Only part of the algorithms for evaluating reputation are revealed in the HN
source code [1] but other parts are not public. PG has stated HN runs with
some of his own personal, unpublished modifications for the sake of preventing
people from gaming an imperfect system.

The up/down vote and 'flagging' feedback from users is important input, and
does help the system more fairly evaluate things. Since the vote/flag input is
from human beings basing their decisions on incomplete information and
personal preferences, you can see how the system will remain imperfect.

A good example is below I cracked a joke about divulging PG's secret to
success being talking to himself in a soundproof closet... --the downvote I
got tells me someone didn't find it funny. Such is life.

On the bright side, if you can think of a way to avoid the imperfections in a
reputation evaluation system, you could make millions, and you would certainly
have PG's attention. It's a painfully difficult problem to crack, potentially
undecidable, so even a better imperfect solution would be extremely valuable.

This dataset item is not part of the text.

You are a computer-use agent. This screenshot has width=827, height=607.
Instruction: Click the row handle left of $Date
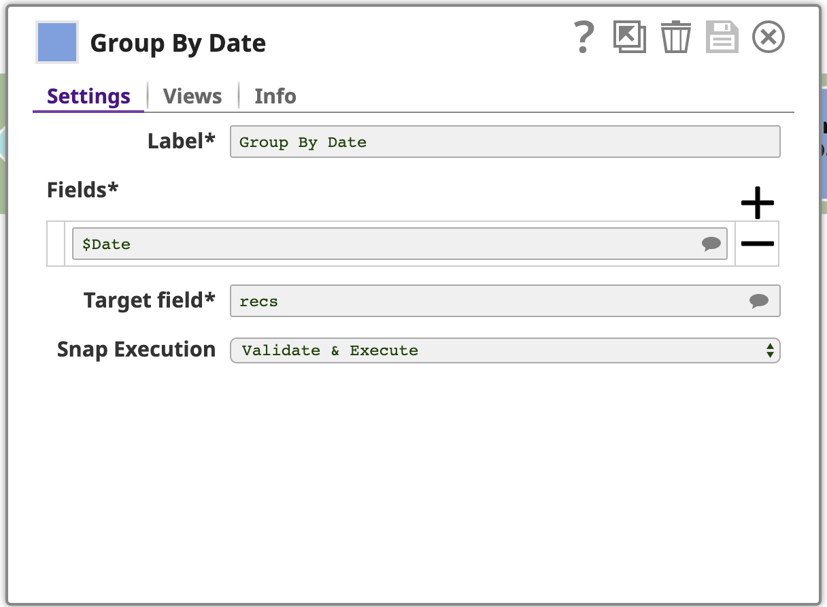coord(56,244)
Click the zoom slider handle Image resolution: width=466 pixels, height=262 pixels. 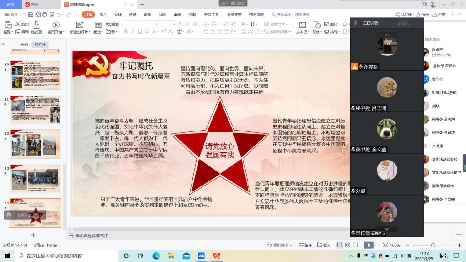[x=433, y=245]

[1] <http://www.arclanguage.org/>

------
bartonfink
If you have enough karma to vote a negative post down, then do so. I don't see
how bringing up anyone's account creation date adds anything positive to a
discussion, and I'm sure it occurs as a blatant ad hominem more frequently
than not. Upvotes are the primary mechanism for ensuring the cream rises to
the top here, but downvotes also exist to actively suppress something that is
distracting or even detrimental to the community, and I think these sort of
cases count.

I understand and agree with the reasoning behind granting increased privilege
to older members, but any community has to toe a fine line between inclusivity
(leading to an Eternal September) and exclusivity (leading to pg talking to
himself in a soundproof closet).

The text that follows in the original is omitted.